Pharmacological activation of NO-sensitive guanylyl cyclase ameliorates obesity-induced arterial stiffness.

BACKGROUND & PURPOSE: Arterial stiffness, or loss of elastic compliance in large arteries, is an independent precursor of cardiovascular disease (CVD) [1] and dementia [2] for which currently there are no targeted therapies. We previously discovered that decreases in NO-sensitive guanylyl cyclase (NO-GC), the NO receptor which synthesizes cGMP, and in its target vasodilator-stimulated phosphoprotein (pVASP), lead to increased cytoskeletal actin polymerization in vascular smooth muscle cells (VSMCs) contributing to increased arterial stiffness [3]. In the current study, we tested whether activating NO-GC with an NO-GC activator (cinaciguat) modulates pVASP and cytoskeletal actin polymerization in VSMCs, thereby preventing obesity-induced arterial stiffness.

EXPERIMENTAL APPROACH & KEY RESULTS: Cinaciguat administration (5 mg/kg) to high fat, high sucrose diet (HFHS)-fed mice, our established model of arterial stiffness [4], (1) decreased pulse wave velocity, the in vivo index of arterial stiffness, without affecting blood pressure; (2) increased aortic pVASP levels; and (3) decreased actin polymerization, measured as ratio of filamentous (F) to globular (G) actin, compared to vehicle administration. In cultured VSMCs, cinaciguat (10 μmol/L) increased pVASP levels and decreased the F/G actin ratio at baseline and after stimulation with the cytokine tumor necrosis factor α (TNFα), which we previously showed is significantly increased in the aorta of HFHS-fed mice [4-6]. These effects were abrogated in aortas and VSMCs from mice with smooth muscle-specific cGKI deletion (cGKI), while being mimicked by a cell-permeable cGMP analog (8-Br-cGMP), which also decreased VSMC stiffness in vitro.

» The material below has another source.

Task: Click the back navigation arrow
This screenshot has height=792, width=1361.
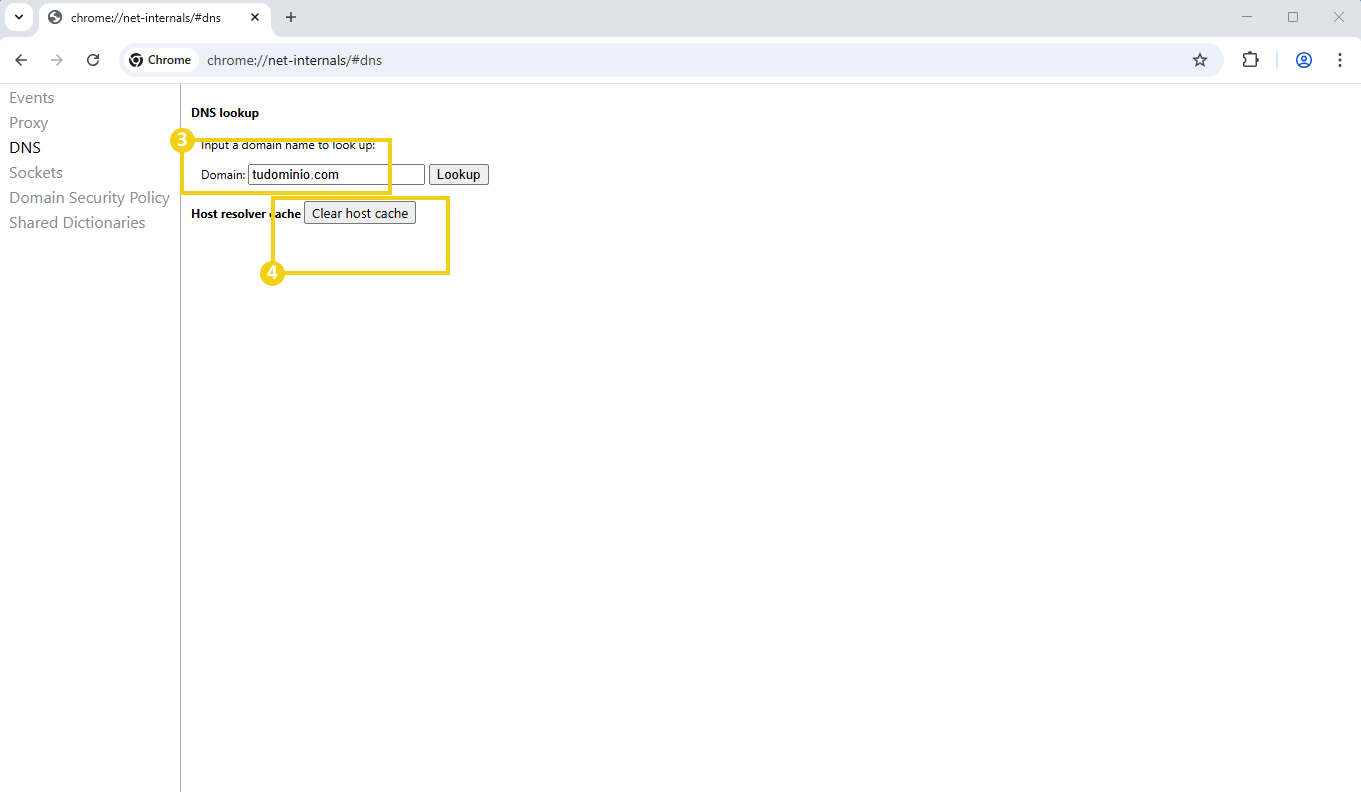Action: pos(21,60)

CONCLUSIONS & IMPLICATIONS: Collectively, our data strongly support the notion that pharmacological NO-GC activation would be beneficial in decreasing obesity-associated arterial stiffness by decreasing VSMC cytoskeletal actin hyper-polymerization. If translated to humans, NO-GC activators could become a viable approach to clinically treat arterial stiffness, which remains an unmet medical need.